Добавить в цитаты Настройки чтения

Страница 84 из 85

Минул месяц...

Месяц российская делегация в полном одиночестве отражала ежедневные атаки европейской дипломатии, где оружием служили шантаж и угрозы.

13 июля 1878 года Берлинский трактат наконец был подписан.

Перед отъездом в последний день князь провёл за письменным столом. Он готовил отчёт о конгрессе.

Давно отцвели липы на Унтер-ден-Линден, но приторно-сладкий дух, замешанный на сырости Гольфстрима, ещё носился в воздухе.

Из открытых дверей ресторана вырывалась музыка и гул голосов.

Горчаков встал, подошёл к окну. Блекло горели газовые фонари, щедро светились рекламы магазинов, уличные торговки продавали горячие сосиски и бутерброды, жарили на мангалах каштаны...

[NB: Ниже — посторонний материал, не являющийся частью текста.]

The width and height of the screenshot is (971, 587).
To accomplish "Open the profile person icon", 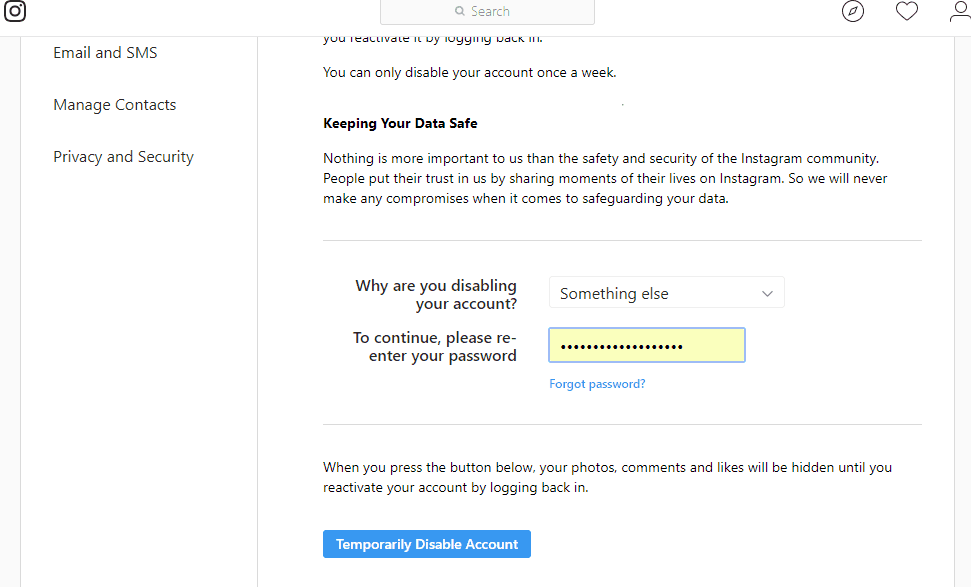I will (x=959, y=12).
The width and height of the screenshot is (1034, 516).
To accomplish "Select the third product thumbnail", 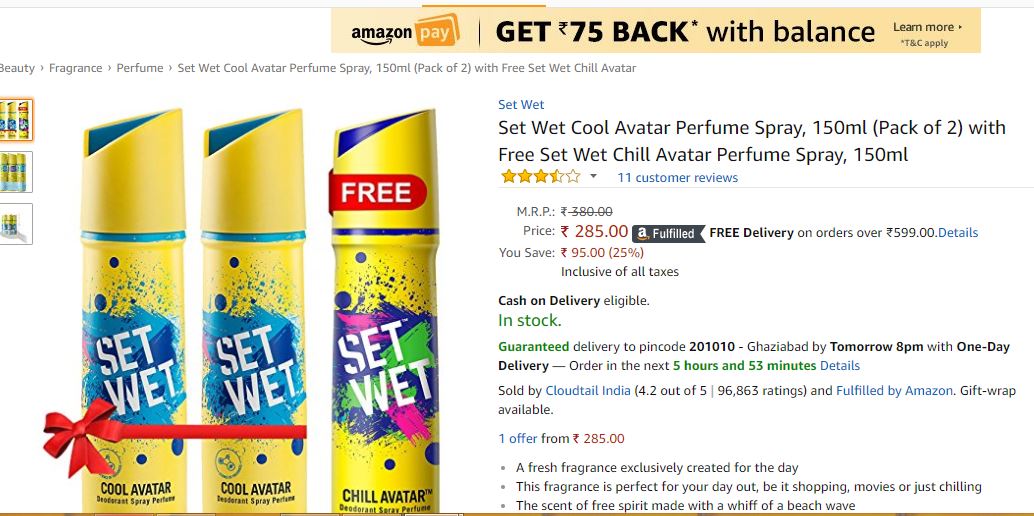I will coord(16,224).
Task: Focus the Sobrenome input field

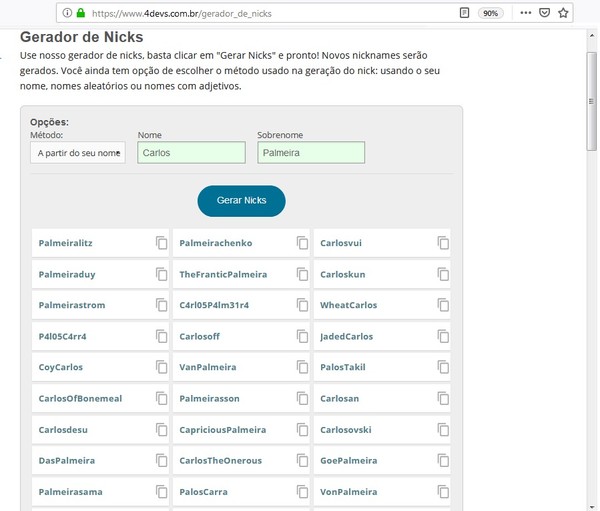Action: (311, 153)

Утром российская делегация покинет Германию. Князь неважно чувствовал себя в Берлине, дышалось с трудом, лёгкие свистели, как дырявые кузнечные меха. Особенно болели ноги. Иногда недомогающий российский канцлер не присутствовал на заседаниях конгресса, и тогда к нему являлся Шувалов с докладом и испрашивал совета...

По ту и другую сторону улицы тек говорливый людской поток. Катили по булыжной мостовой экипажи, фаэтоны, проезжали верховые. Цокали копыта, стучали кованые колеса карет...

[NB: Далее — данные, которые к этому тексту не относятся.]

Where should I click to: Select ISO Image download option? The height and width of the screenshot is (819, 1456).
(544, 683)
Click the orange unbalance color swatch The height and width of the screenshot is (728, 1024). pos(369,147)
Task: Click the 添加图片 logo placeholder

Горчаков вернулся к столу, записал: «В Берлине Бисмарк оставил нас в изоляции перед представителями Австро-Венгрии и Англии...»

И снова князь мысленно перенёсся к работе конгресса. При открытии Бисмарк фарисейски призывал делегатов к взаимному уважению и уступкам, на что Горчаков заметил Шувалову:

— Железный канцлер выступает, как частный маклер, однако его язык выражает нечто противоположное тому, о чём он думает.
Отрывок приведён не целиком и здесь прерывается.